Stored records:
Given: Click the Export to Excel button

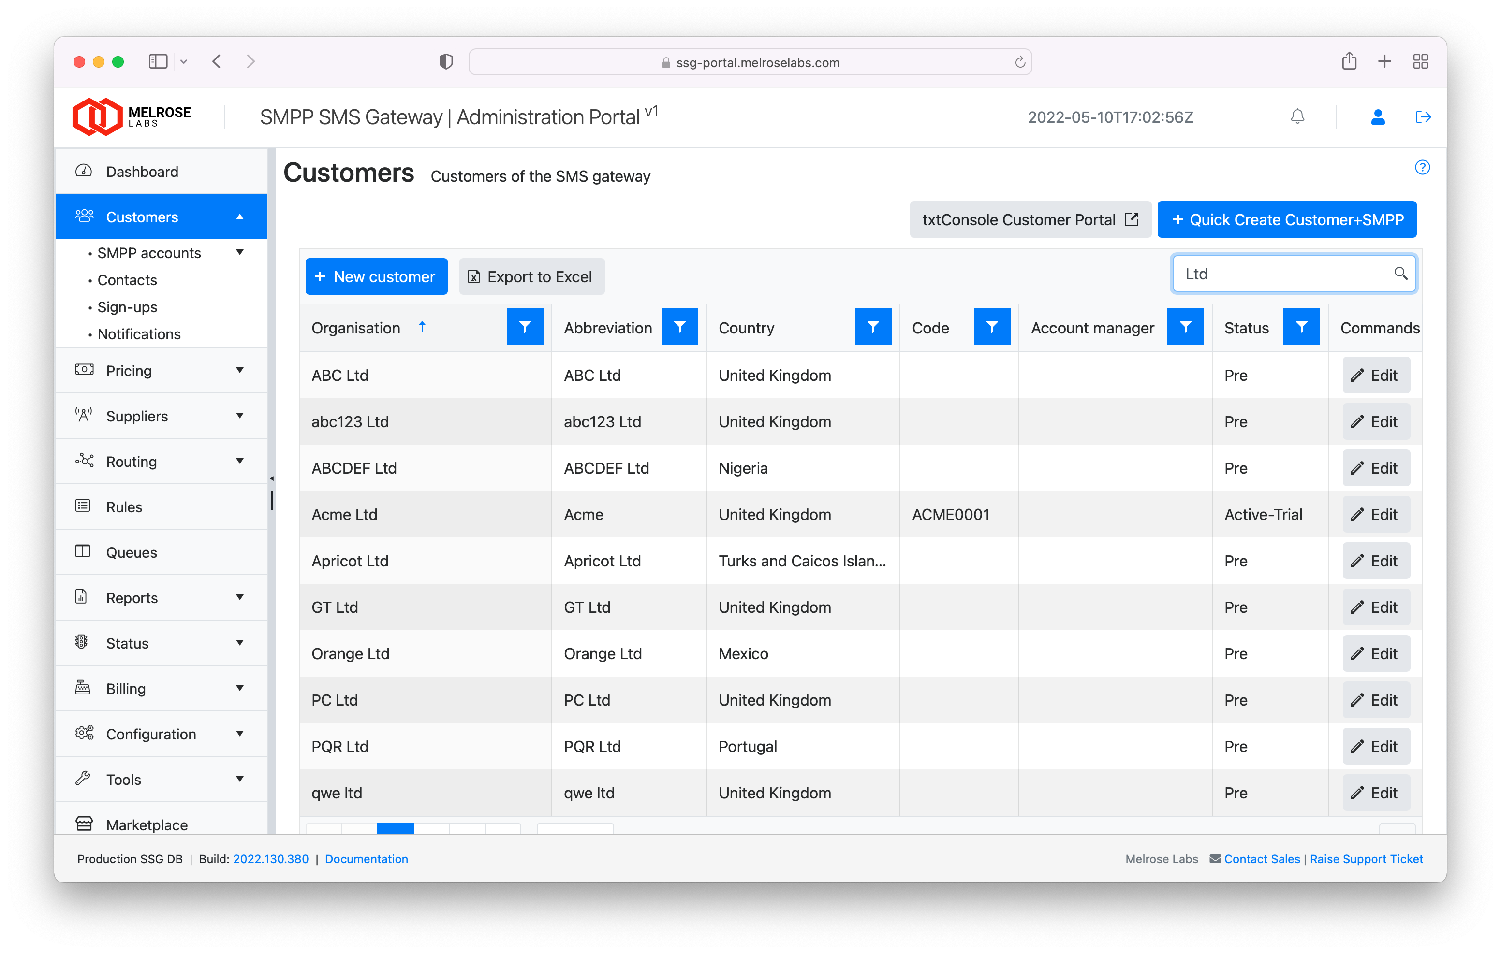Looking at the screenshot, I should [530, 275].
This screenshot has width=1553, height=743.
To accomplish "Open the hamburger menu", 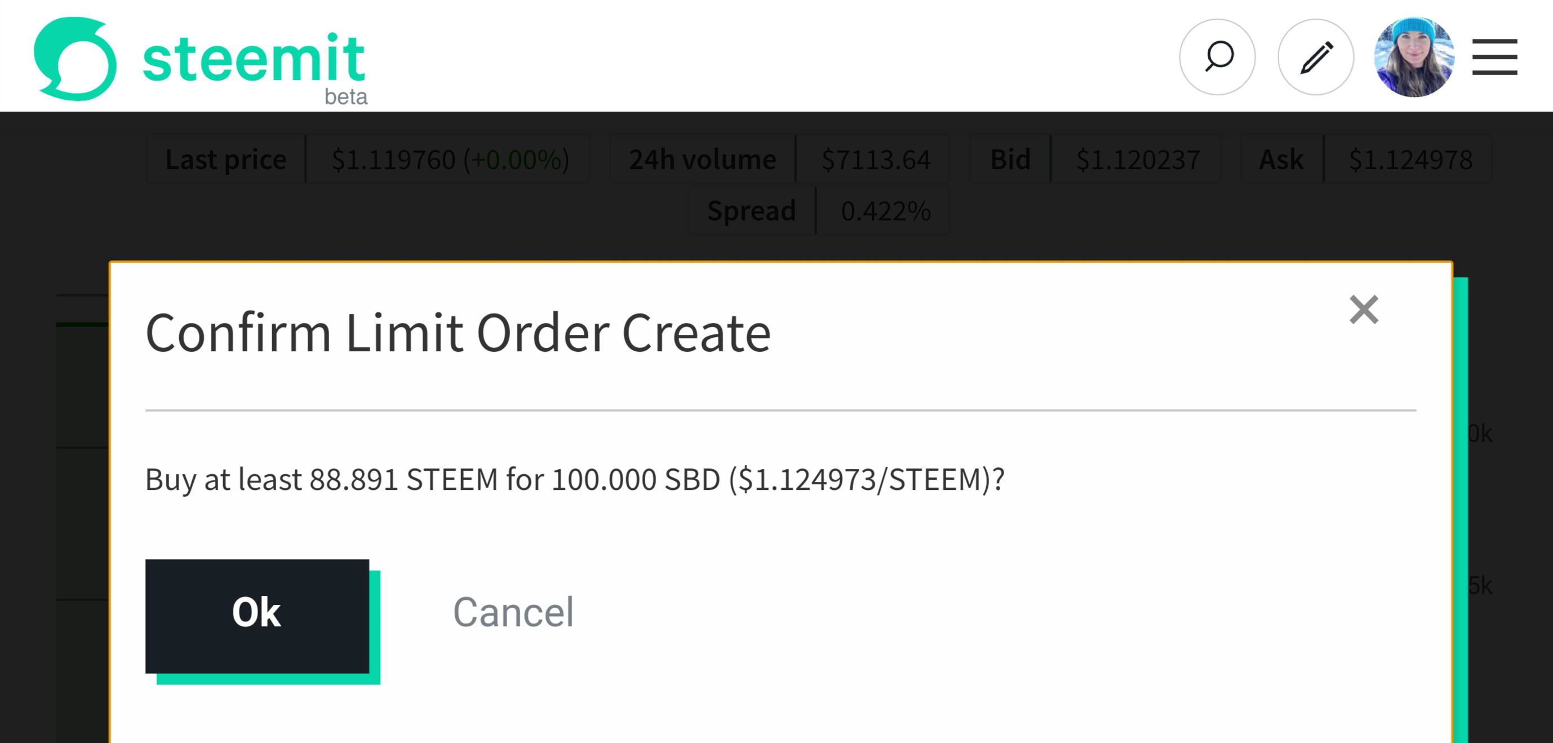I will [x=1494, y=57].
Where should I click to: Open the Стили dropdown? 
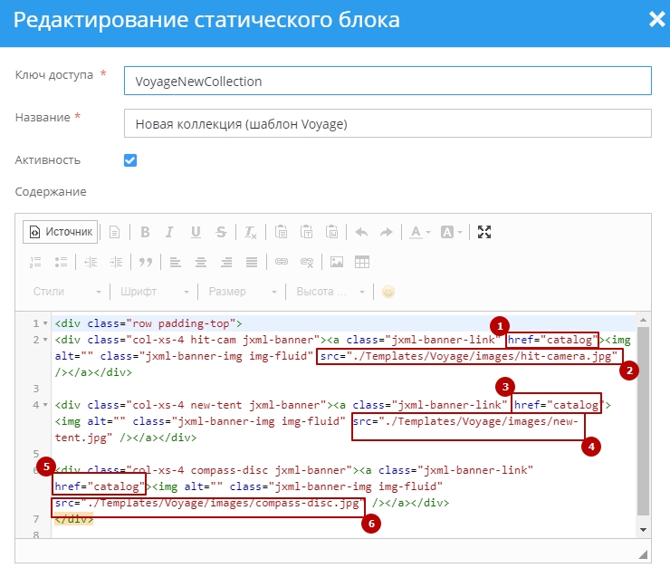pyautogui.click(x=66, y=292)
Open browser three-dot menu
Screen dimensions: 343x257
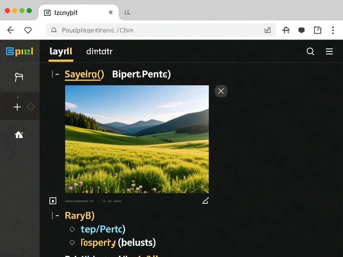pyautogui.click(x=333, y=30)
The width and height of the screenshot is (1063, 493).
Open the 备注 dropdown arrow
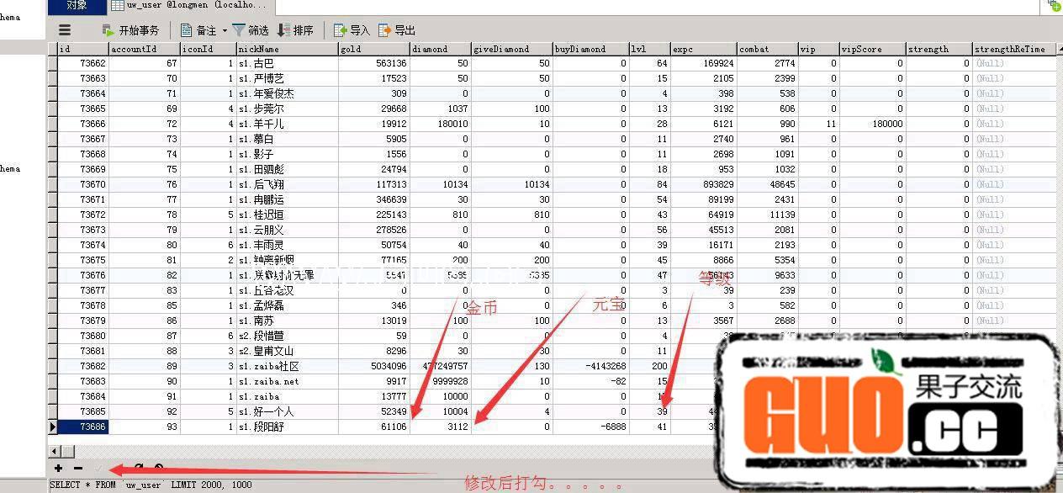[224, 30]
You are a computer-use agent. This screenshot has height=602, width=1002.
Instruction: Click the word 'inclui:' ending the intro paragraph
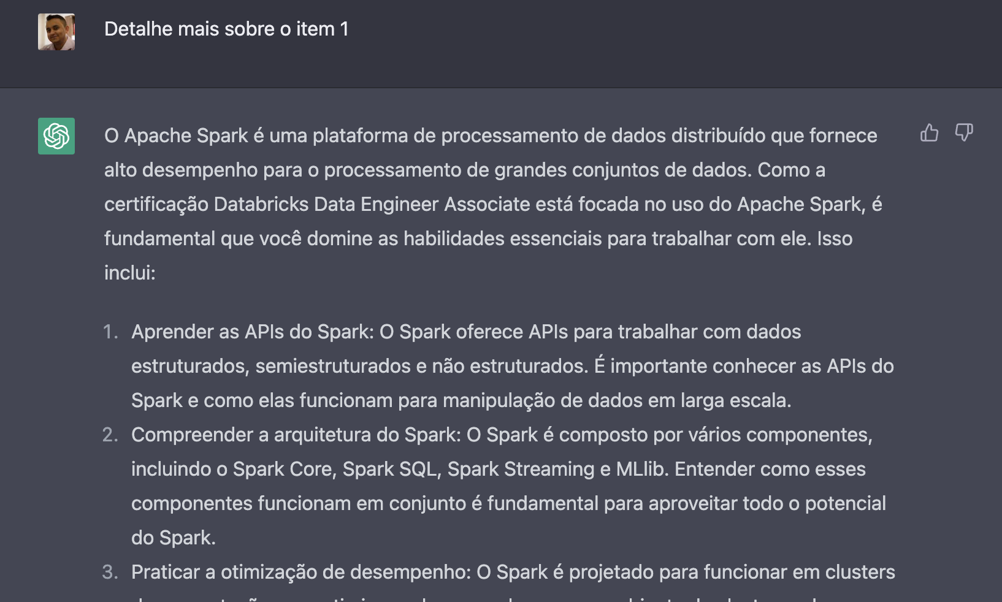tap(130, 273)
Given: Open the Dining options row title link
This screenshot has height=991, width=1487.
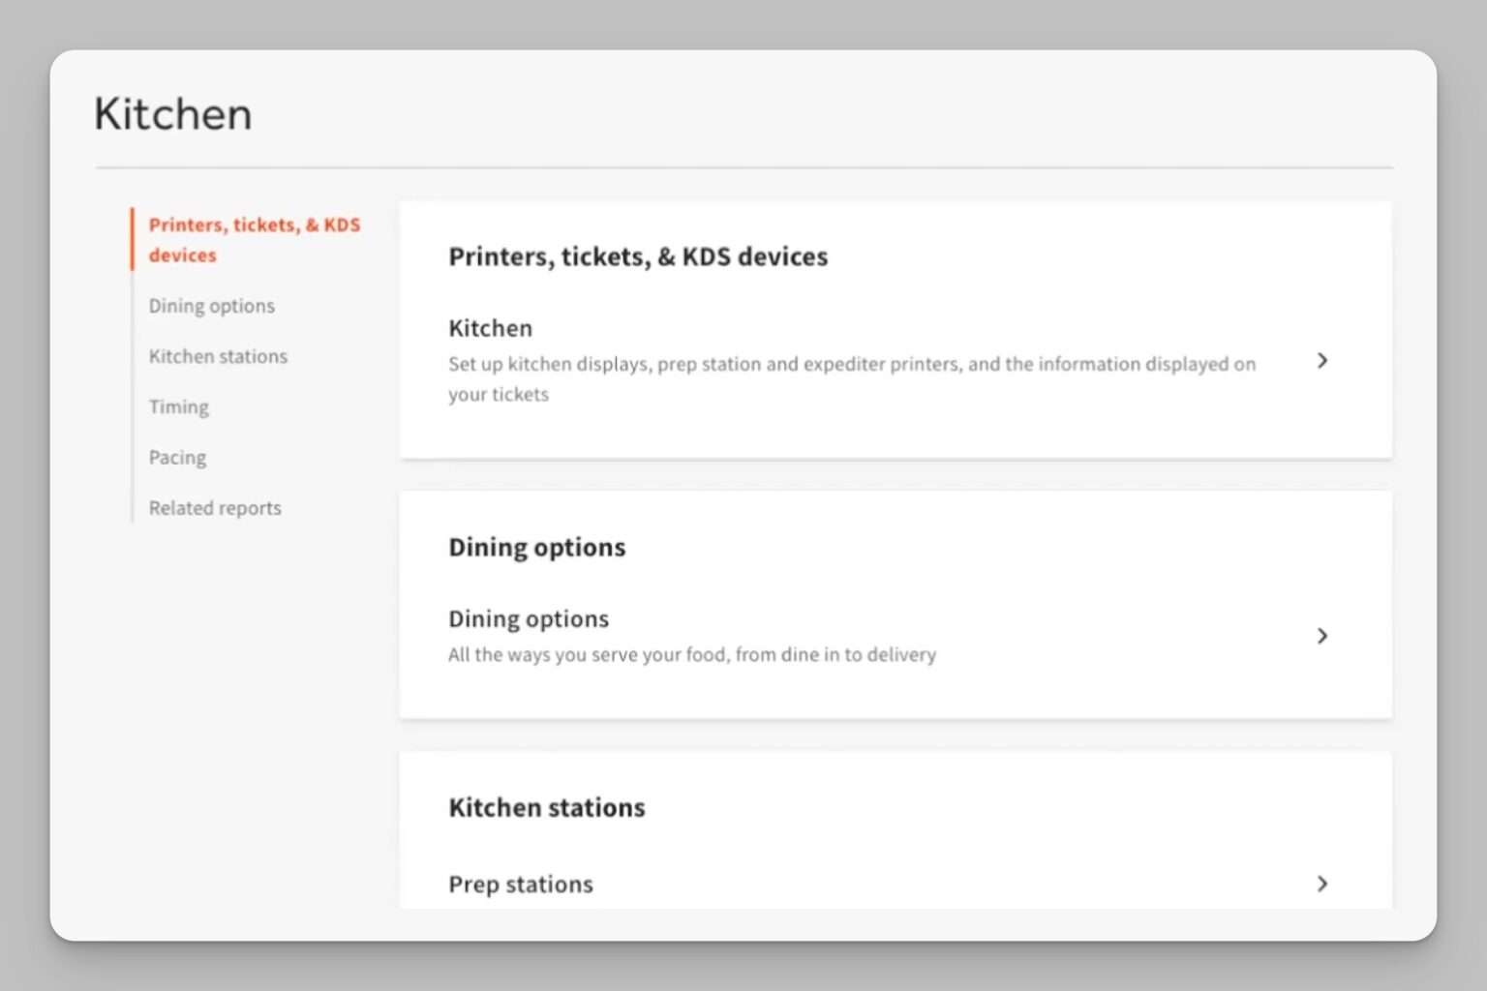Looking at the screenshot, I should [x=529, y=618].
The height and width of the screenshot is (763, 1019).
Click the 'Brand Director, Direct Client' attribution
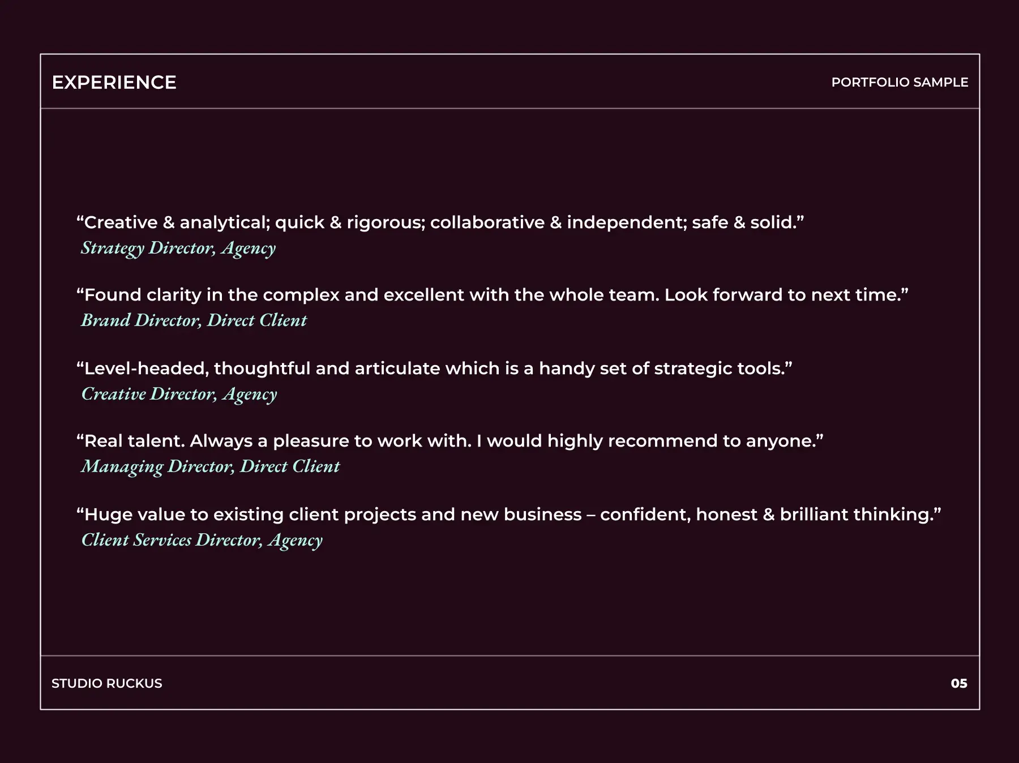[194, 320]
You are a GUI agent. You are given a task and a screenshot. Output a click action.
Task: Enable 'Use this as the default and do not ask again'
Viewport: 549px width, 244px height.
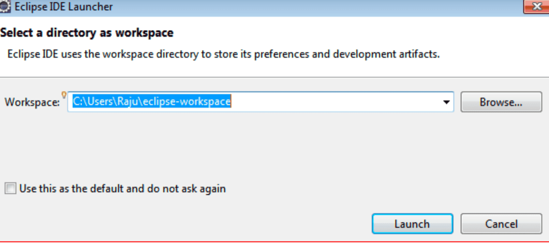[10, 188]
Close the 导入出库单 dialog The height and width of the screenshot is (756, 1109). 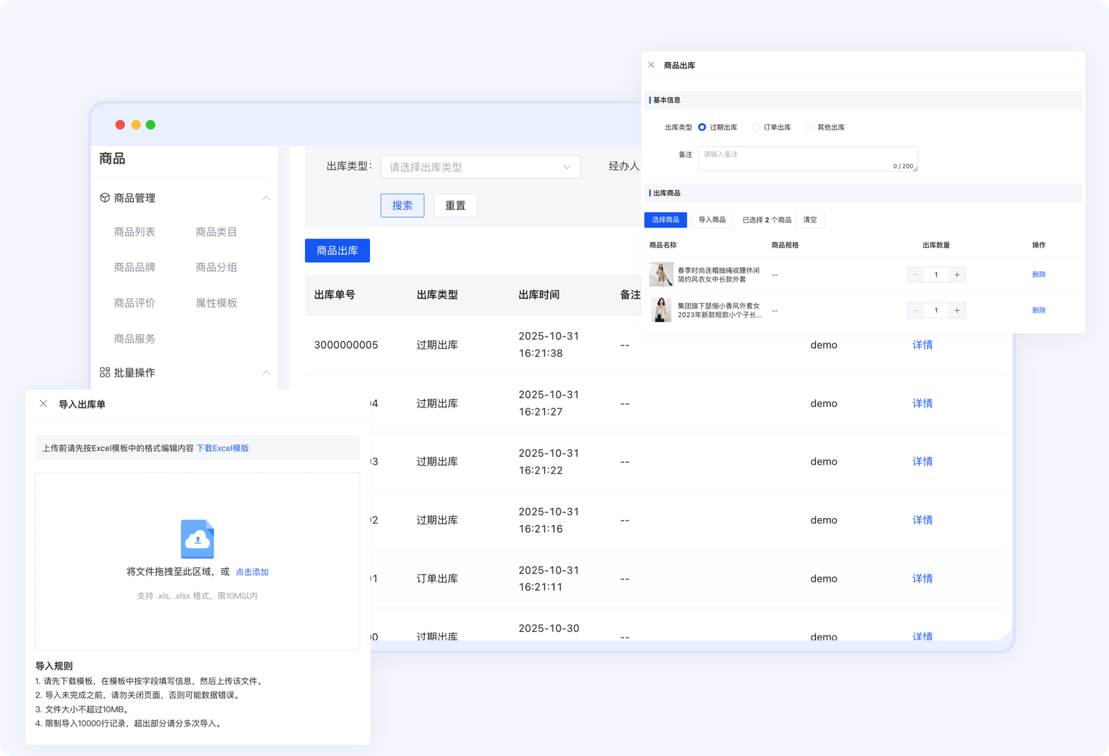[x=43, y=403]
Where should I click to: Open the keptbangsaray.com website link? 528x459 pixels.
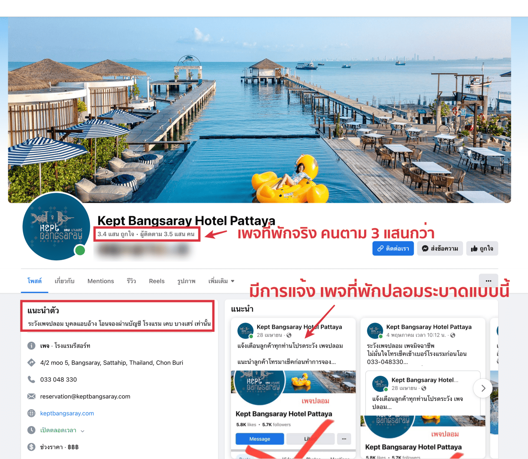67,413
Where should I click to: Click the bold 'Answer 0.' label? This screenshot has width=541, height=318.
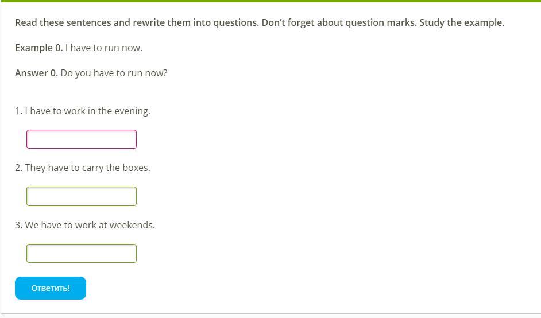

Task to carry out:
Convert the items into a JSON list of strings, starting at the line that contains "Where should I click to: Open the keptbangsaray.com" and ending at the last line of the items. Use one string per line, omit blank lines, and leave the pictures out.

Full response:
[
  "Where should I click to: Open the keptbangsaray.com website link? 528x459 pixels.",
  "67,413",
  "Where should I click to: Click the bold 'Answer 0.' label? This screenshot has width=541, height=318."
]